What to produce: Which lines in the records below mention the word "computer"? Copy each one out.

Input material:
==============================
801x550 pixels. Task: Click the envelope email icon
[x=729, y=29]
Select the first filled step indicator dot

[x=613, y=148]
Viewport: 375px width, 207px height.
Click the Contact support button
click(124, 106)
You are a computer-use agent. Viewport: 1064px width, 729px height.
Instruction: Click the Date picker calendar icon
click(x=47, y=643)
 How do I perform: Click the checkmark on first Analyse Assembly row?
==============================
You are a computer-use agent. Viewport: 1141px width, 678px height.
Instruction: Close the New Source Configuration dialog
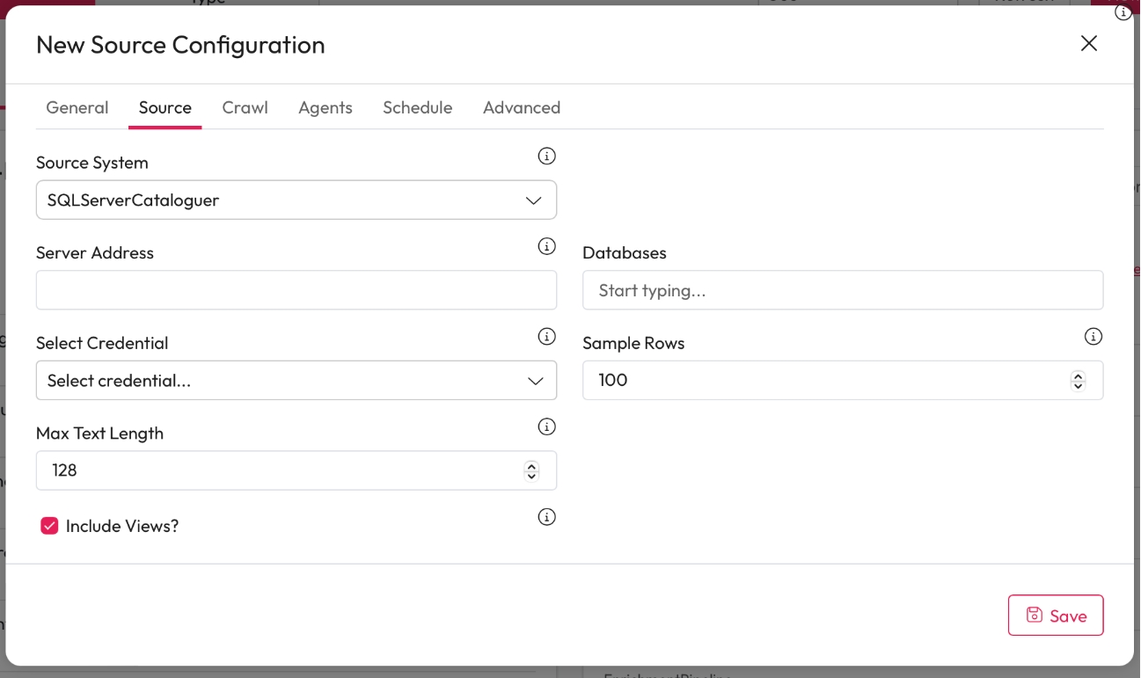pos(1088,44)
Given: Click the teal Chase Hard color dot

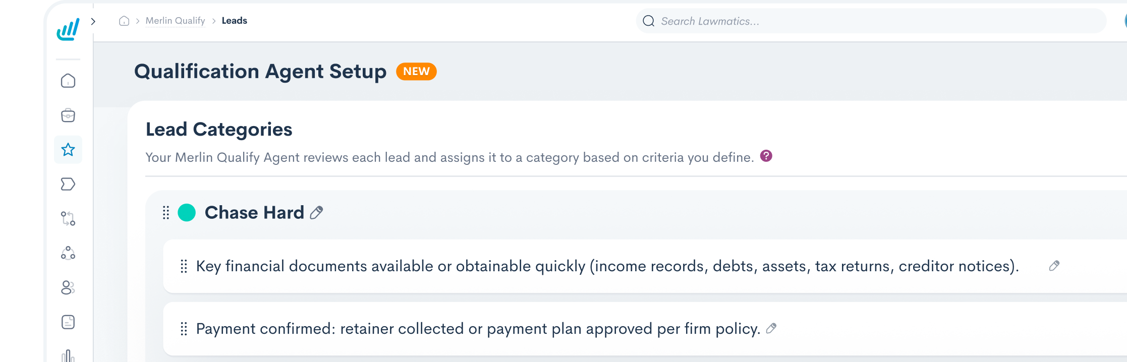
==============================
Answer space:
You are a computer-use agent. Viewport: 1064px width, 729px height.
You are a computer-use agent. Viewport: 1141px width, 678px height.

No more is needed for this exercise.